I vincoli globali che fanno bene al paese
Una partita per l'Italia
di Sergio Romano
Come altri discorsi diretti a una platea nazionale nel corso di una controversia, anche quello di Sergio Marchionne al meeting di Rimini contiene un attento dosaggio di riflessioni morali, prospettive future, esortazioni e ammonimenti. Ma ho l'impressione che gli ammonimenti pesino in questo caso molto più di qualsiasi altro ingrediente. Non ne sono sorpreso e non ne sarebbero sorpresi neppure certi uomini politici e sindacalisti se avessero capito che la Fiat è ormai un'impresa completamente diversa da quella del passato.

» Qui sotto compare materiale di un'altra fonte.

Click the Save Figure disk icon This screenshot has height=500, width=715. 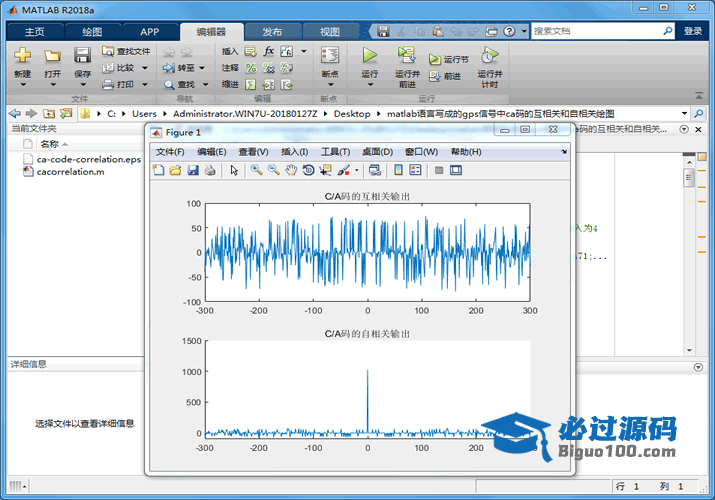coord(193,170)
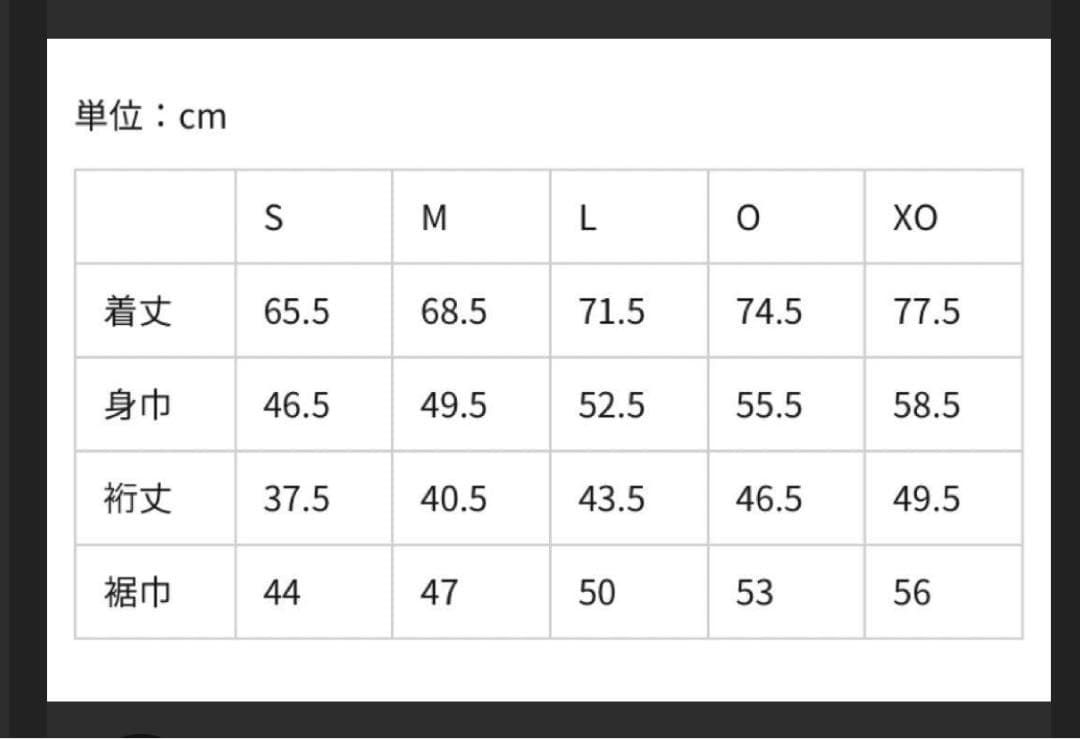1080x739 pixels.
Task: Click the M size column header
Action: [434, 218]
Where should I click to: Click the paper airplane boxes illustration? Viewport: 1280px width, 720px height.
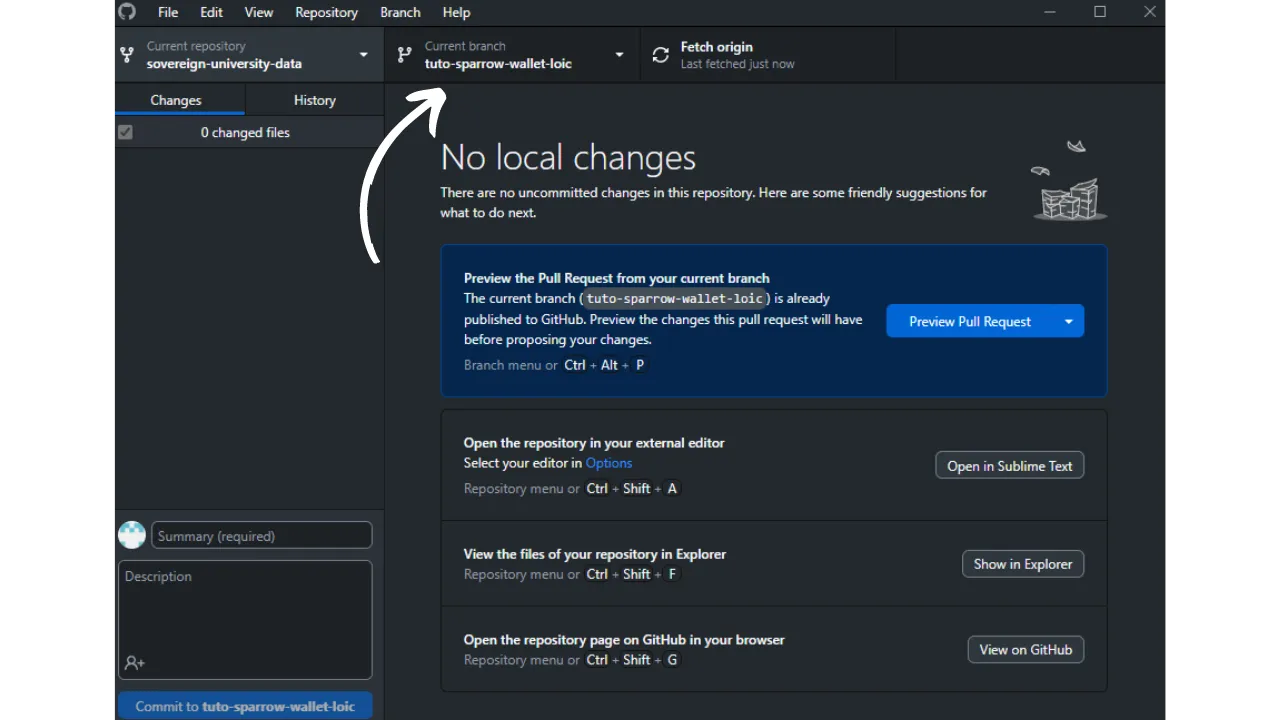pyautogui.click(x=1069, y=183)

Il passaggio decisivo, dopo l'uscita dal tunnel, è stato l'acquisizione della Chrysler. L'operazione è riuscita grazie a tre fattori. Marchionne ha impegnato la Fiat con un progetto credibile in un'impresa rischiosa. Il governo degli Stati Uniti ha creduto nella sua offerta e ha messo sul tavolo, per realizzare l'operazione, una considerevole somma di denaro. I sindacati americani, infine, hanno fatto una scommessa sul futuro dell'azienda rinunciando ai loro crediti in cambio di azioni e accettando una diminuzione dei loro salari. Da quel momento il gruppo Fiat-Chrysler non ha soltanto azionisti: ha anche due partner-il governo americano e i sindacati -a cui deve rendere conto del modo in cui gestirà se stesso e farà le sue scelte internazionali. La Fiat è ancora un'impresa italiana e non può ignorare i suoi vecchi legami con il Paese in cui è nata. Ma il suo amministratore delegato, piaccia o no, ha oggi un referente nella persona del presidente degli Stati Uniti. Barack Obama non avrebbe visitato Detroit e ringraziato pubblicamente Marchionne se non avesse voluto sottolineare in questo modo l'importanza che la sua presidenza attribuisce al successo dell'operazione. Il vicepresidente Joseph Biden non avrebbe fatto altrettanto, qualche settimana dopo, in uno stabilimento dell'Ohio, se non avesse voluto ribadire lo stesso concetto.
Intendiamoci. Nessuna multinazionale può ignorare il governo del Paese in cui lavora e, in particolare, quello di una grande potenza. Quando gli Stati Uniti chiesero all'avvocato Agnelli di sbarazzarsi di un socio allora ingombrante (la Libia), il presidente della Fiat dovette acconsentire. Ma i maggiori problemi dell'azienda di Torino, in quegli anni, si discutevano a Roma o a Bruxelles. D'ora in poi occorrerà parlarne anche a Washington. Non credo che il governo degli Stati Uniti voglia interferire nelle decisioni dell'azienda e mettere in discussione le sue strategie. Credo piuttosto che i referenti americani di Marchionne si limiteranno (e non è poco) a chiedergli di fare scelte conformi alle regole dell'economia mondiale, e soprattutto non accetteranno di buon grado che la Fiat garantisca ad altri referenti, in Italia o altrove, condizioni migliori di quelle riservate ai suoi partner negli Stati Uniti. Non sarebbe facile, ad esempio, spiegare perché i sindacati di Detroit debbano avere meno poteri e diritti di quanti ne abbiano i loro colleghi di Pomigliano o di Melfi.
Sono queste le ragioni per cui è difficile immaginare che Marchionne, nella vicenda di Melfi, possa fare un decisivo passo indietro. D'altra parte sarà bene per tutti alzare lo sguardo da una singola vicenda e guardare più lontano. I vincoli multinazionali della Fiat non sono, per noi, una servitù. Dovrebbero essere piuttosto un'occasione da cogliere per mettere l'intero Paese in condizione di meglio affrontare le sfide della concorrenza.